Once the sugar is completely melted, you’ll remove it from heat and add in a half a stick of vegan butter. While the butter is melting, continuously whisk so that the butter and sugar combine.
Next, you’ll whisk in two tablespoons of nondairy creamer. Whisk until combined. If the mixture seizes at any point, return to low heat and continuously whisk until it combines back together, then return to the step you were at.
Now you’re gonna return the mixture to low-medium heat, whisking until it begins to bubble. Once it’s bubbly, allow it to cook and thicken for about one minute.
Remove it from heat and add in a quarter teaspoon of salt and one teaspoon of vanilla. Whisk to combine.
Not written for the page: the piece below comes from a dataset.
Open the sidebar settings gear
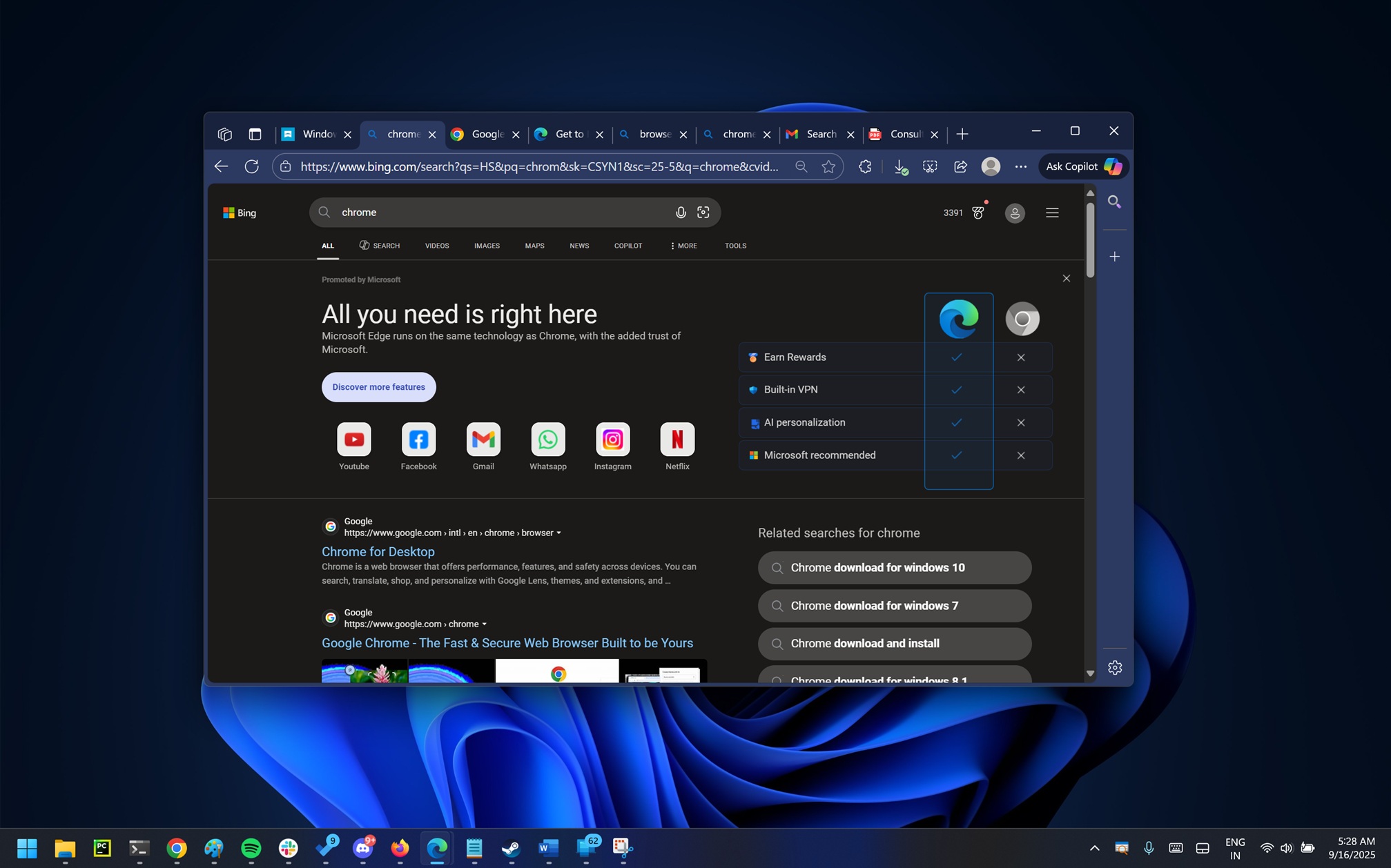 pyautogui.click(x=1115, y=667)
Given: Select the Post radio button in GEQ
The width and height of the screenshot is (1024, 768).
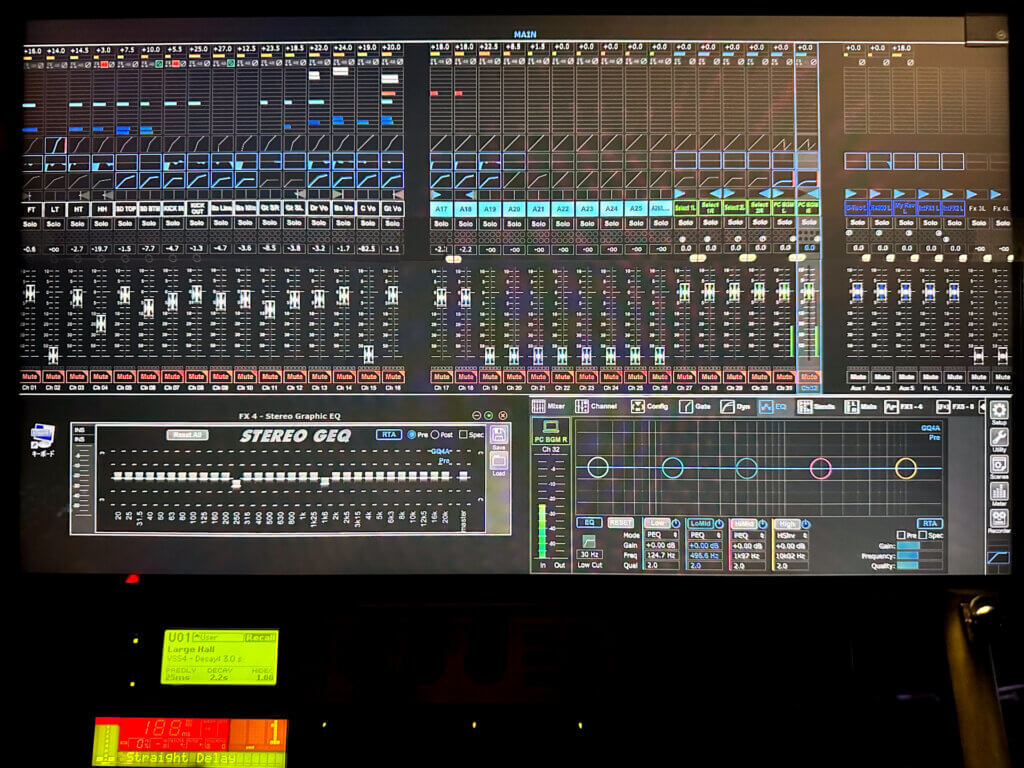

Finally, strain the sauce (this’ll remove any unwanted crunchy pieces) and use as desired! We use this caramel in our cookie dough caramel bars and caramel chocolate chip cookie bars, but it would also be delicious as an ice cream topping or drizzled over your favorite dessert!
Easy Vegan Caramel Sauce
- 1/2 cup sugar
- 1/4 cup (1/2 stick) vegan butter*
- 2 tbsp nondairy creamer
- 1/4 tsp salt
- 1 tsp vanilla
- Place the sugar into a saucepan over low-medium heat. Stir often, until the sugar begins to clump and melt. Continue to stir until the sugar melts completely.**
- Remove from heat and add in the butter, whisking until combined. Add the creamer and whisk until combined.***
- Place back onto low-medium heat, continuously stirring, until it gets bubbly. Stir over heat for another minute or so.
- Remove from heat and stir in the vanilla and salt.
- Strain the caramel into a heat-safe bowl. Use as desired!